Dashboards Are Dead, Long Live Contextual Analytics

In this post, I will be doing a deep dive into why contextual analytics should be the core of a business’s data-driven decision-making strategy.

Gone are the days where reporting was done off hundreds of printed pages, multiple punch folders, a calculator, and a pencil. The Monday morning panic of starting your reporting process just to get it done before the Friday presentation. We found ourselves in a never ending cycle.

Technology has exponentially developed and improved in areas we would least expect. You can now buy a fridge that can scan the items inside, determine if you need it replenished and then place an order online to be delivered to your door step. You would think that the never ending cycling of reporting would be broken, right? No! Printed pages have been replaced with files, punch folders have been replaced with data sources, a calculator has been replaced by excel and a pencil has been replaced with a data visualization tool.

What exactly is “a Dashboard”?

First, let’s make sure we all on the same page when it comes to dashboards. According to Microsoft(What Is a Data Dashboard | Microsoft Power BI), “A data dashboard is a tool businesses use to help track, analyze, and display data, usually to gain deeper insight into the overall wellbeing of the organization, a department, or even a specific process.” The ease of use of data visualization tools has created a world full of dashboards ranging from store sales to Olympic medals.

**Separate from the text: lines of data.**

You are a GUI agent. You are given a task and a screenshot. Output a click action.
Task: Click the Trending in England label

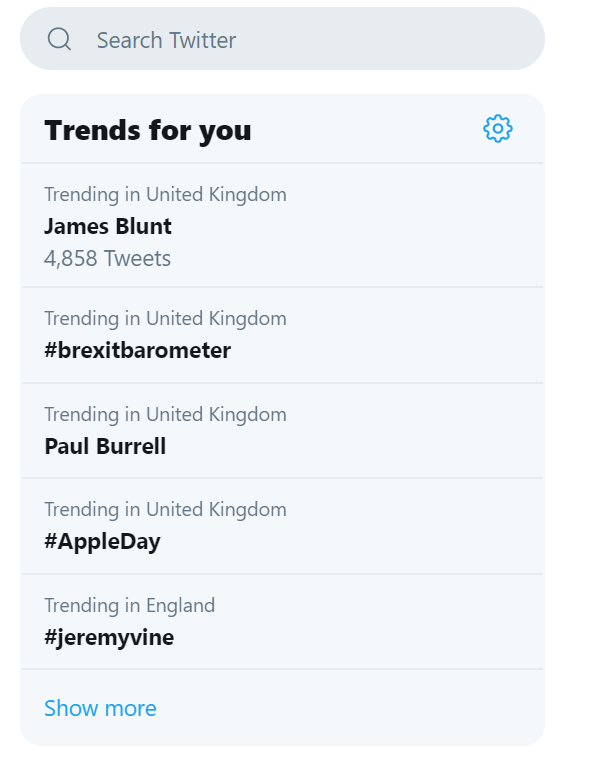129,605
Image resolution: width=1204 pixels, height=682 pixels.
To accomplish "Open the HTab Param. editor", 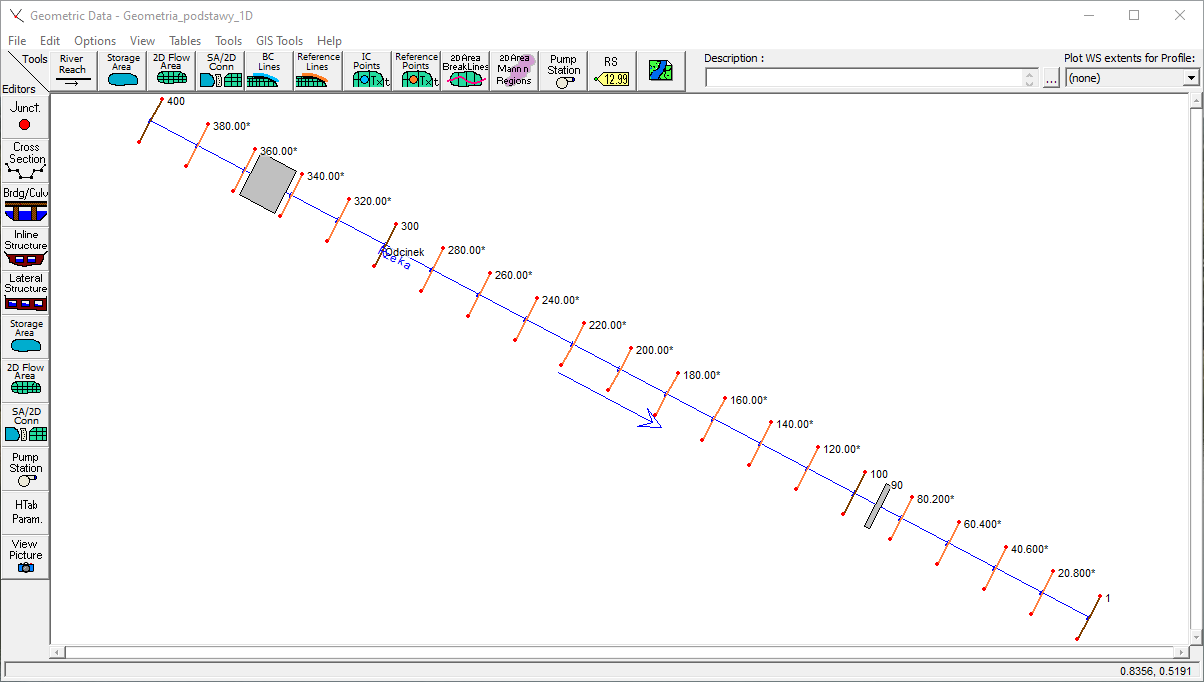I will [26, 512].
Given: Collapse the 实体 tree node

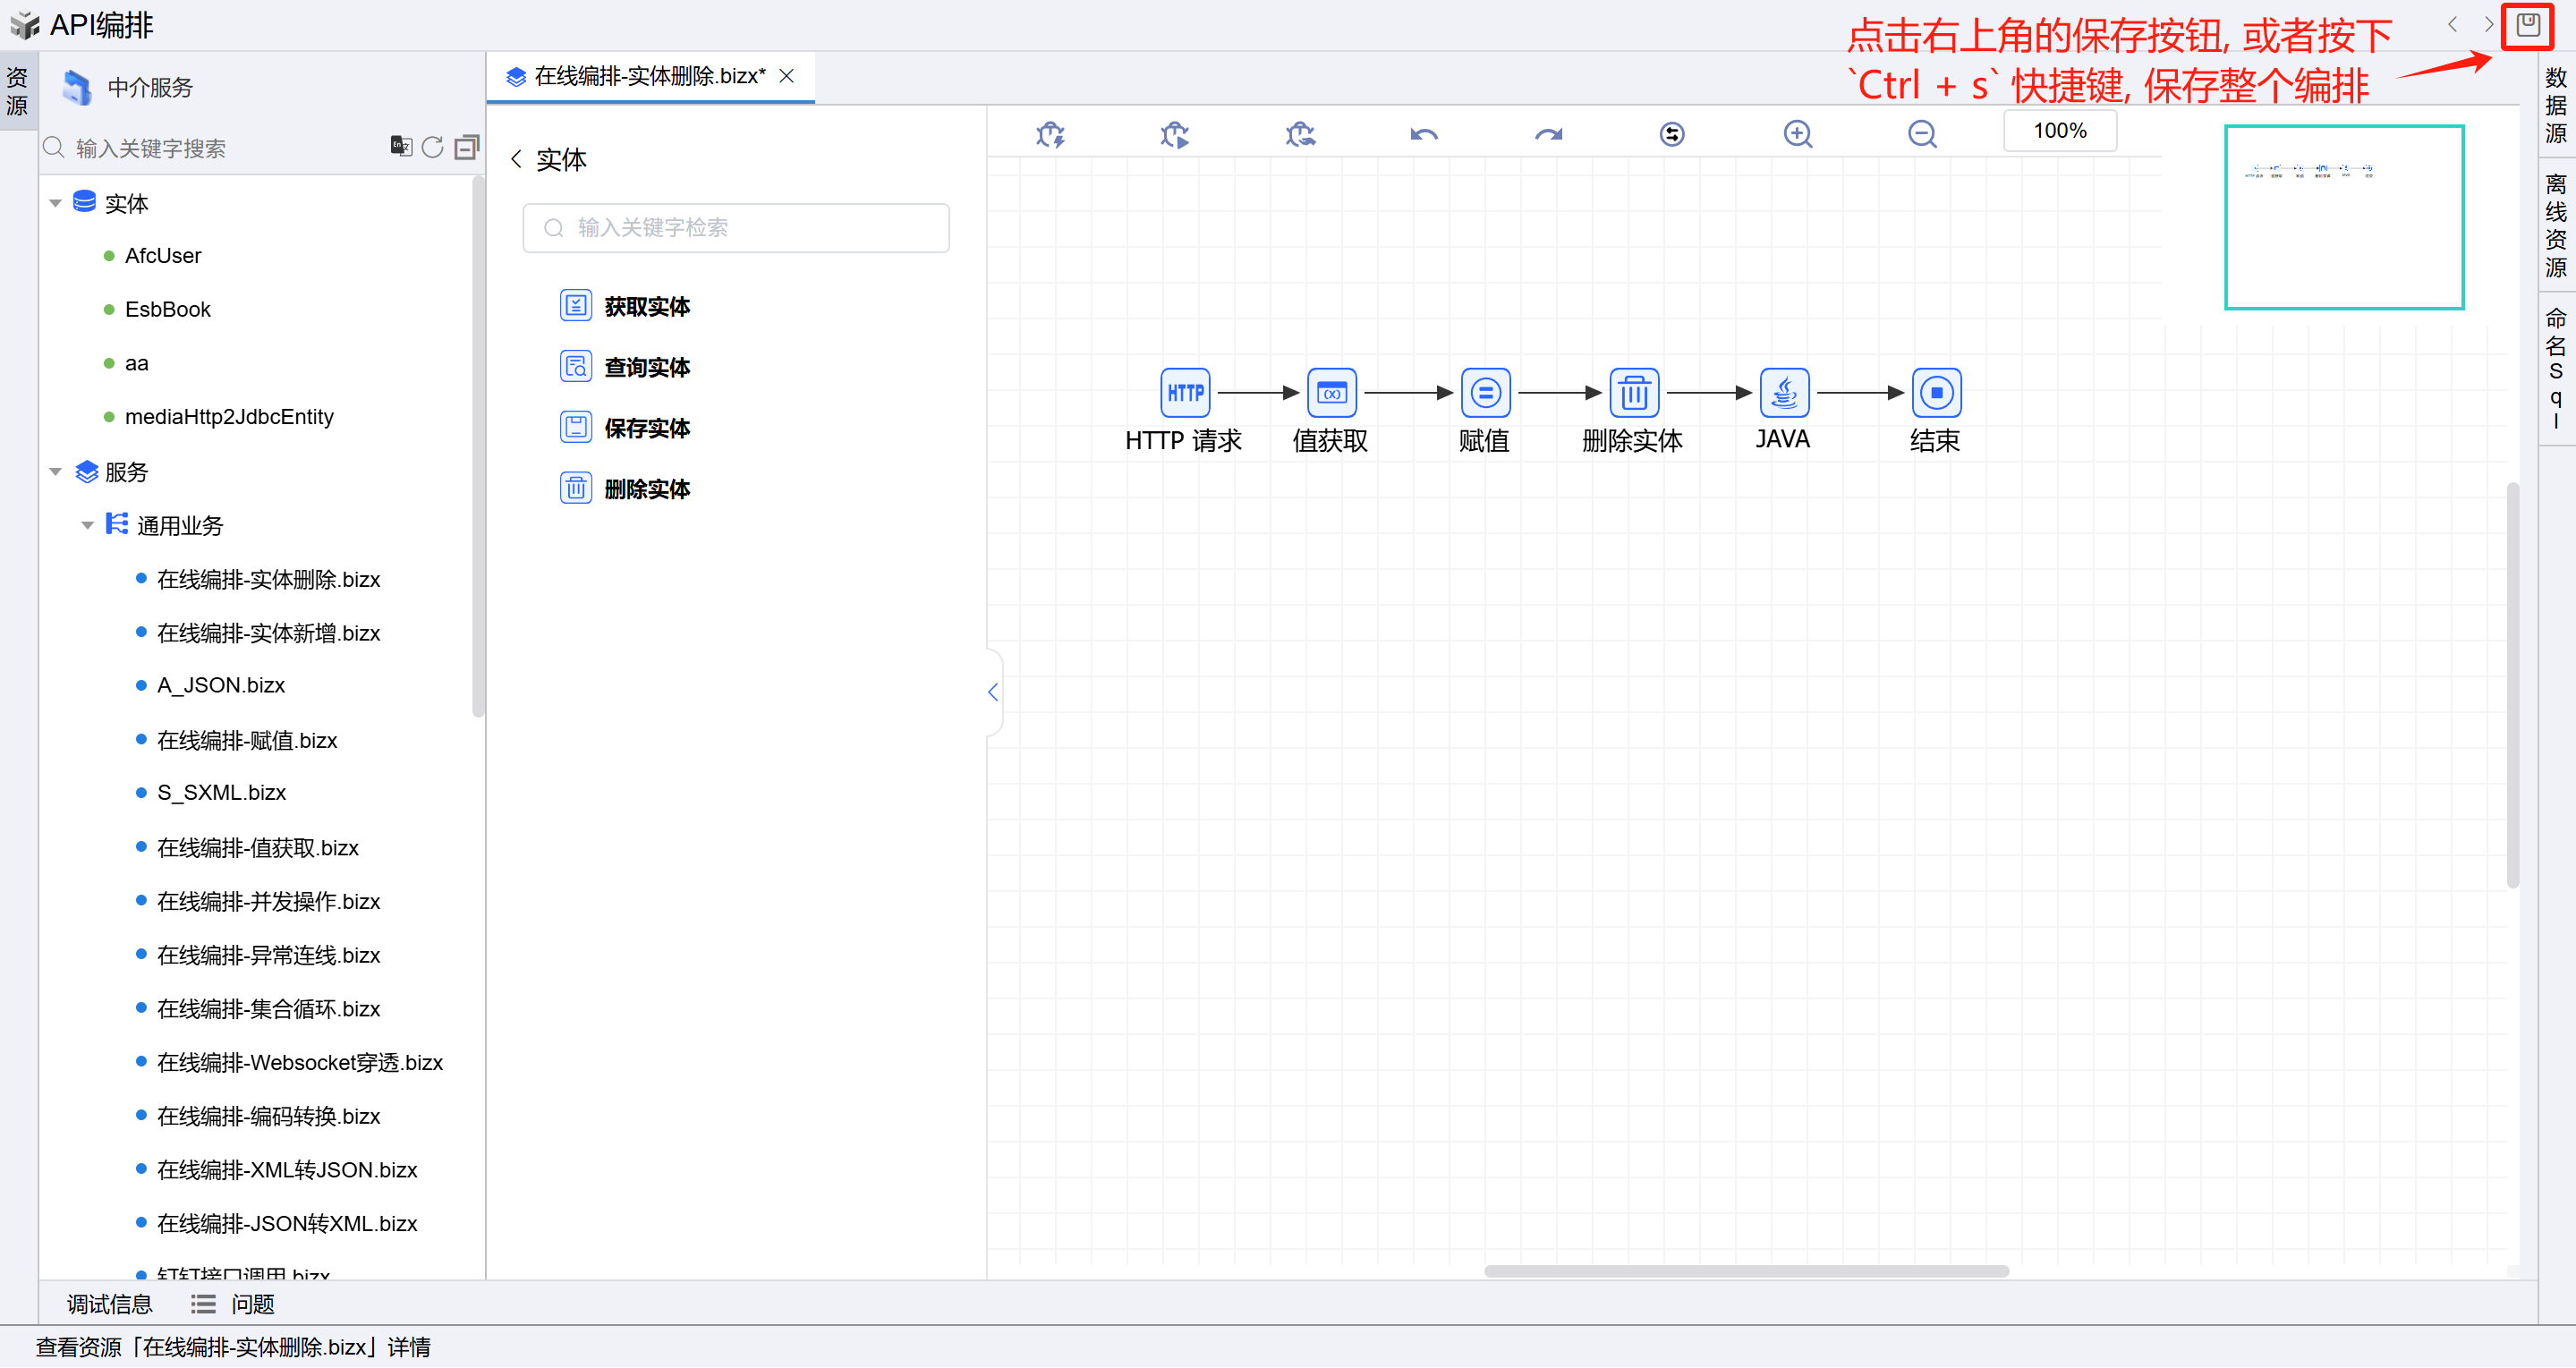Looking at the screenshot, I should 56,204.
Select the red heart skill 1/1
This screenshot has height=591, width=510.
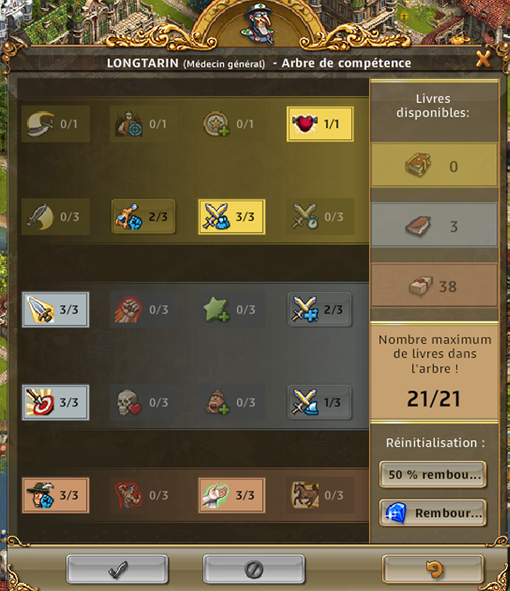pos(320,124)
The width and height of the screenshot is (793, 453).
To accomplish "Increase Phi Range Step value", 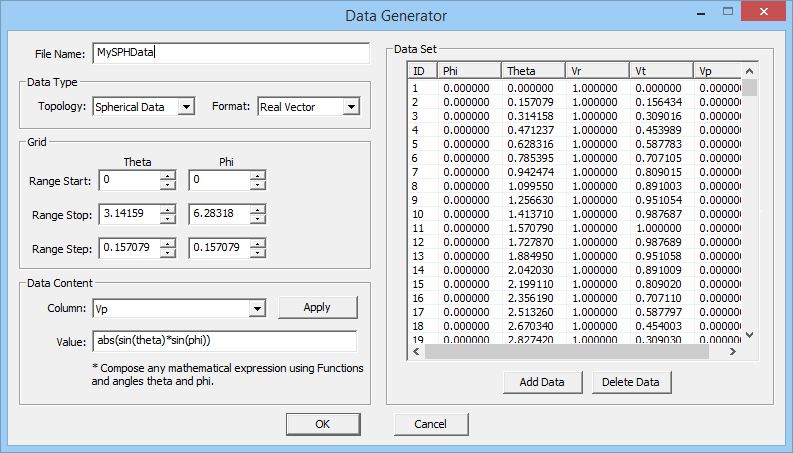I will [x=258, y=243].
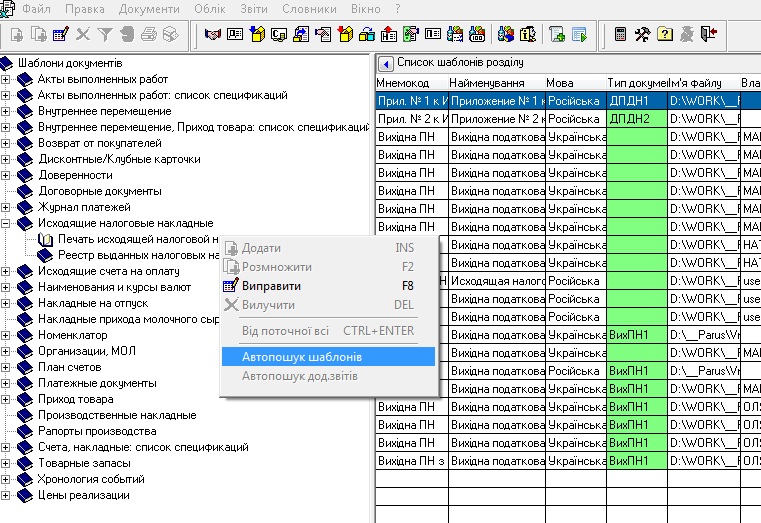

Why Dashboards won’t get you the insight you need

I often find myself questioning the objective a dashboard is trying to achieve. We are faced with overwhelming amounts of data, a few cool squiggly lines and (well let’s not forget) the KPIs – yes those boxes at the top with targets you have never heard of. After a few clicks around to understand the navigation, I begin exploring for the answers I need.

  • My store is declining in sales, why?
  • My employee turnover rate is high, why?
  • What’s that spike in refunds?
  • How’s is our performance vs last year?

Everyday, we need to find the answers in order to take action. A well planned and built dashboard still takes upwards of 20-30 mins for me to find these answers.

Now it all makes sense why users refuse to use dashboards and stick with number crunching on excel. They understand how they are getting the answers and have created workflows that work for them.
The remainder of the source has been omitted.